# [YOUR ASSIGNMENT]
Note every line in the entries that contains the string "computer", and copy it.

● ● ●

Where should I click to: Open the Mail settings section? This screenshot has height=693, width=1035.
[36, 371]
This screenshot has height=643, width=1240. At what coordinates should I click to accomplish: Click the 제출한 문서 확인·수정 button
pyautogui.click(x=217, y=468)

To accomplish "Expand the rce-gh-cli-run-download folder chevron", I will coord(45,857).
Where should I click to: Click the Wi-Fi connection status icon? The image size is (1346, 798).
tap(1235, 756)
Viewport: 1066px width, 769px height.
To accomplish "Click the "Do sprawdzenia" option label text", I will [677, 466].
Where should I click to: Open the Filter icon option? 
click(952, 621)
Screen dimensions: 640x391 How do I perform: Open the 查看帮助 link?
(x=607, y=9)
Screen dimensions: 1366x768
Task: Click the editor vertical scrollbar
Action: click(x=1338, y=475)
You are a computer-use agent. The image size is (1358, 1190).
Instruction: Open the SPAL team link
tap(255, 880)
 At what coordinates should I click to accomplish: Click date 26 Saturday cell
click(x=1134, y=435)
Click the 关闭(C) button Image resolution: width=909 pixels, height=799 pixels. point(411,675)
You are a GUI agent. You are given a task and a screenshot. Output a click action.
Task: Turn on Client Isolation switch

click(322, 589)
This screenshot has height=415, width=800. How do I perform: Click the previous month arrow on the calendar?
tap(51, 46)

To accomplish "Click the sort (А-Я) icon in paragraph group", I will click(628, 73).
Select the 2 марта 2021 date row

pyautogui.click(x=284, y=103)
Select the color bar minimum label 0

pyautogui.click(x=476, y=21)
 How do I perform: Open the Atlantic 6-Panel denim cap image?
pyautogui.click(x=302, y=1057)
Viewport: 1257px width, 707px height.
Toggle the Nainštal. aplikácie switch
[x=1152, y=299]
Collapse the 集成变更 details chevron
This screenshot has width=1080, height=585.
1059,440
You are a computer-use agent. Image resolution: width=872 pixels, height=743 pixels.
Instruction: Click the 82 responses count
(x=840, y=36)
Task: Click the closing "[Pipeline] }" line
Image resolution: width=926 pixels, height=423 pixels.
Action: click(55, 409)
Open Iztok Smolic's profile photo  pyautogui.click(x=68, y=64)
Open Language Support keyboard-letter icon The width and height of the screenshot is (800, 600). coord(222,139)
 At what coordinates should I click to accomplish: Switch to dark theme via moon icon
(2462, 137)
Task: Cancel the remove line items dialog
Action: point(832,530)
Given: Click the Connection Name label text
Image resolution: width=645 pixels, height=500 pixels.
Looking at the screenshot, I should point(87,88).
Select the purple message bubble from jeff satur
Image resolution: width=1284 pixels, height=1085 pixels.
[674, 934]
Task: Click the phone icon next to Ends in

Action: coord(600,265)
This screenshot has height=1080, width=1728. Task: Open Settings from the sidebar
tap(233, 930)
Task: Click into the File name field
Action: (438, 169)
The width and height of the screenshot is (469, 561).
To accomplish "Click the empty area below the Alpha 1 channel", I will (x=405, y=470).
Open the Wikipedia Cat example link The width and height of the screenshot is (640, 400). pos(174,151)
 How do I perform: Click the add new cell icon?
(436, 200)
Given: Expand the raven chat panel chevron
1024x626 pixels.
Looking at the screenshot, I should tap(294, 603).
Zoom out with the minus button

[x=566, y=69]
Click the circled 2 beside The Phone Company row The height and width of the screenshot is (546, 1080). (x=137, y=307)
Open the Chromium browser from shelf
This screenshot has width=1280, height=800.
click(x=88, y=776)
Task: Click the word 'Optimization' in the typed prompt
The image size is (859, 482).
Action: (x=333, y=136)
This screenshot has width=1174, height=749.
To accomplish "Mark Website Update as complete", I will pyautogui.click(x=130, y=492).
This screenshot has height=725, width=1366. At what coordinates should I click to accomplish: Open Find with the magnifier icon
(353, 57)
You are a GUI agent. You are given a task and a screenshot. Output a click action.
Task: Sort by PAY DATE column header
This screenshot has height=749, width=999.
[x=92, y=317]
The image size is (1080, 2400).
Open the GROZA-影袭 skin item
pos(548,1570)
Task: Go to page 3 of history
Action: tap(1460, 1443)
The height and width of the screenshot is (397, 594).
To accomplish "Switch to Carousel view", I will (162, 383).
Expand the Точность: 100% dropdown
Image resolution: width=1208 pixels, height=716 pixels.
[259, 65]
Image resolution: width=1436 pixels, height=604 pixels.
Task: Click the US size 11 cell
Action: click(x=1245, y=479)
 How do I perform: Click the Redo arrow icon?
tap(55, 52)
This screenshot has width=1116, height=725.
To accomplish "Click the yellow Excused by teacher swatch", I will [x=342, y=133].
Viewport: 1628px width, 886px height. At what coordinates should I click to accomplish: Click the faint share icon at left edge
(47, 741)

● ● ●

# [OUTPUT]
You are a computer-use agent. The image size is (1358, 1190).
You are a computer-use agent. Image resolution: width=872 pixels, height=743 pixels.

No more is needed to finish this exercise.